══ INFORMATION PROVIDED

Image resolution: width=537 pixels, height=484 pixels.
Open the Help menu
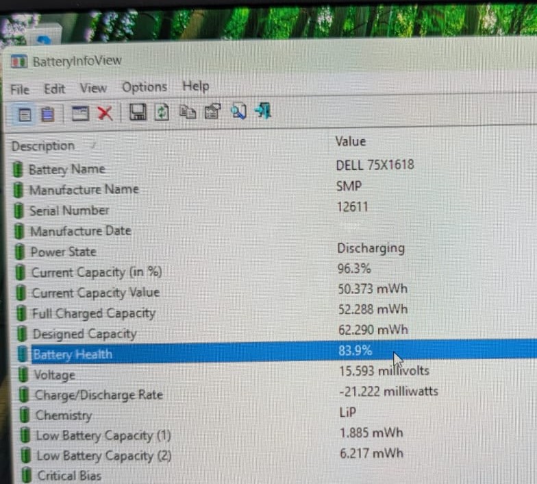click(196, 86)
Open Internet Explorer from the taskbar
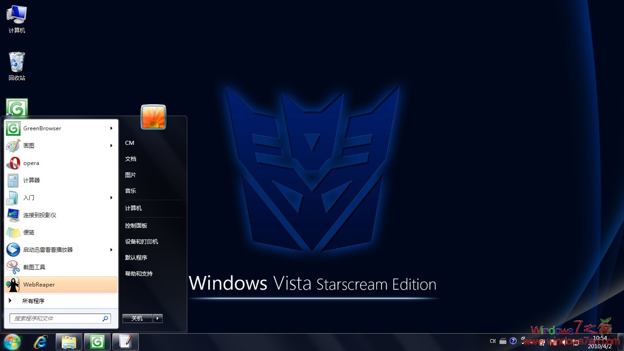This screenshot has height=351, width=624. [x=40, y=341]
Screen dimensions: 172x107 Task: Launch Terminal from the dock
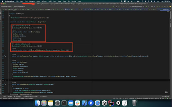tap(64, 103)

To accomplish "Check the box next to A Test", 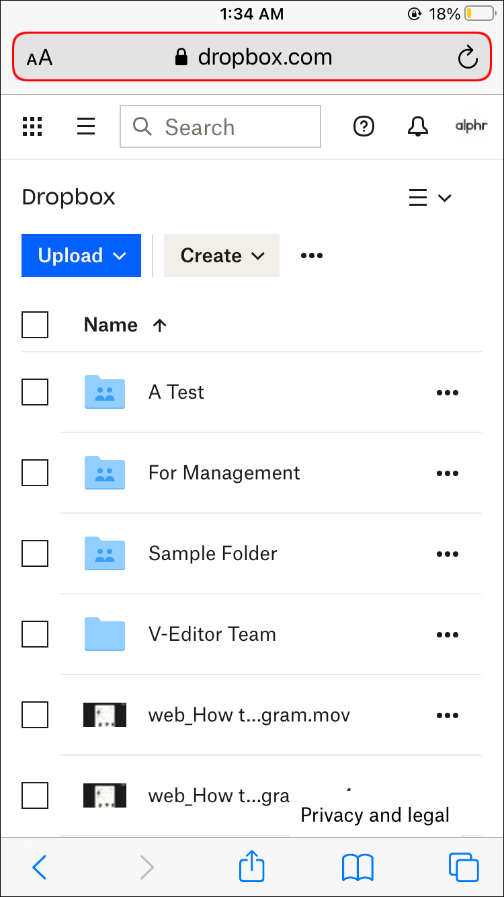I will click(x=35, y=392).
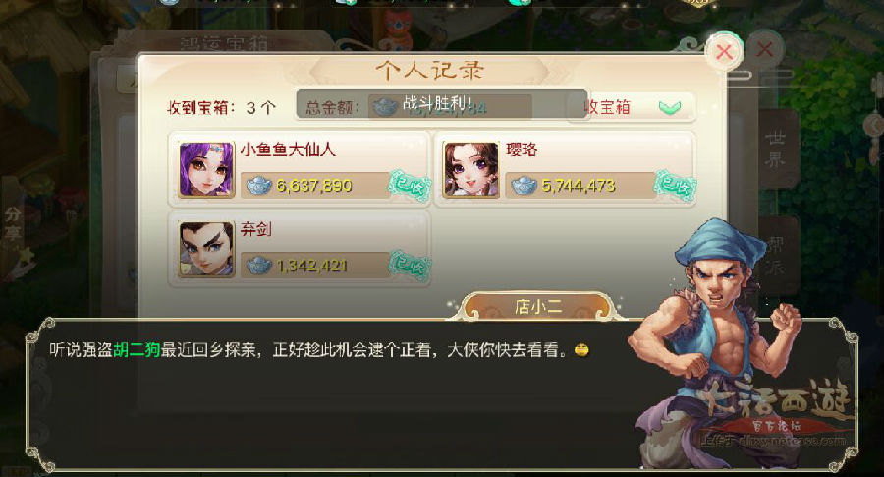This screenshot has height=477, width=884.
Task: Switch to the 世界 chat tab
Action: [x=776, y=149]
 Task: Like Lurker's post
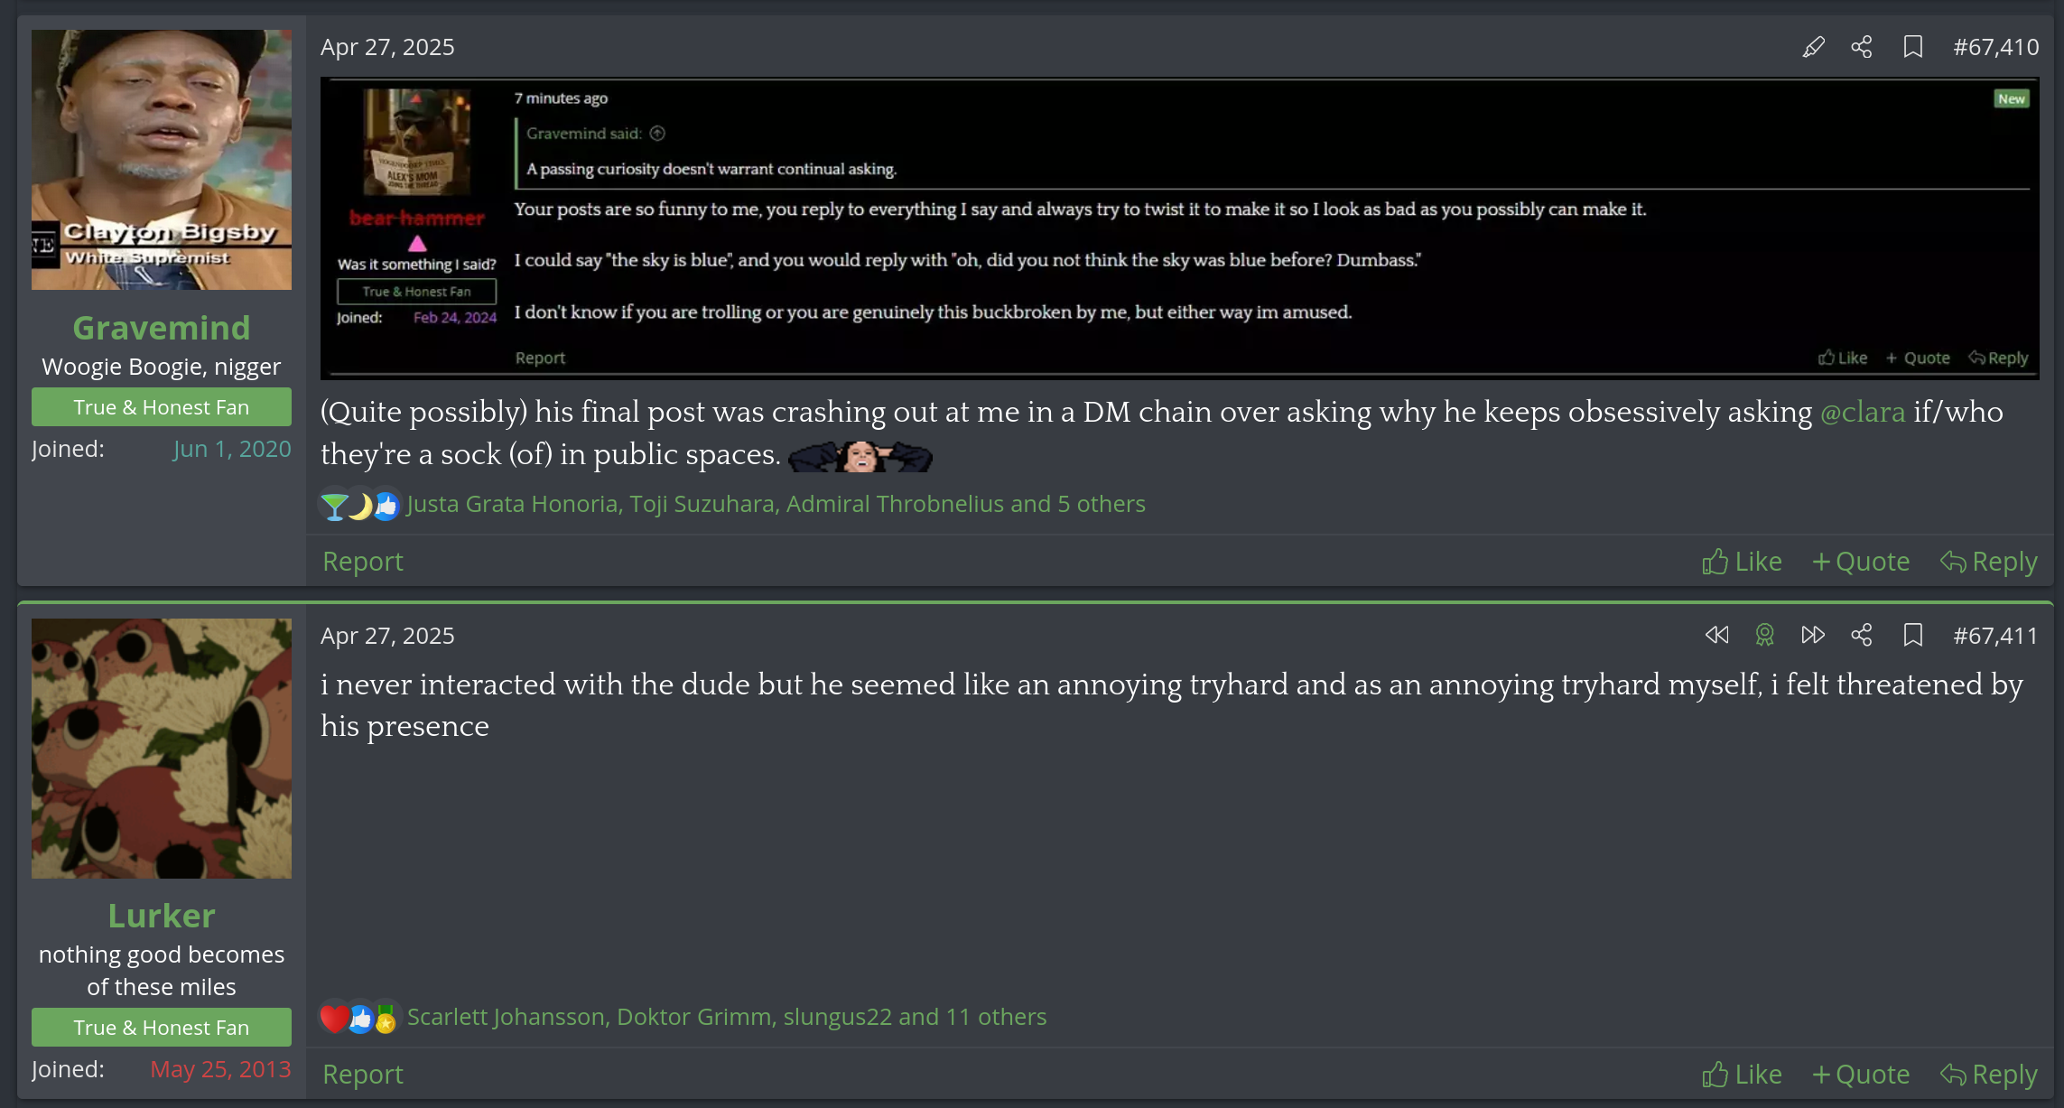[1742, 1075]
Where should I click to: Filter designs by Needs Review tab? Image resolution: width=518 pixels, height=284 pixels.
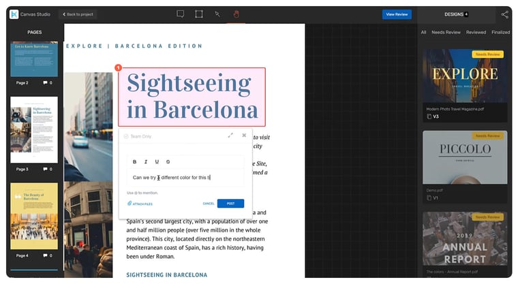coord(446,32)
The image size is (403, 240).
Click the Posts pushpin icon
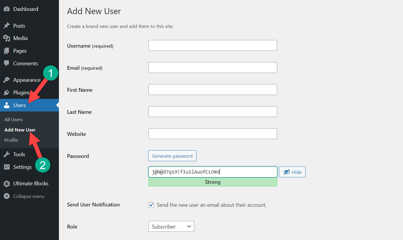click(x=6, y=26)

════

> **WHAT TO WORK ON**: What is the exact wording of the lines from the one bearing "Task: Like Lurker's post" through the final line of the records above? Write it out without the pictures.

> **ANSWER TO THIS PROBLEM**:
 Task: Like Lurker's post
[1742, 1075]
Where should I click to: Filter designs by Needs Review tab? Image resolution: width=518 pixels, height=284 pixels.
coord(446,32)
The image size is (403, 240).
Click the Posts pushpin icon
click(x=6, y=26)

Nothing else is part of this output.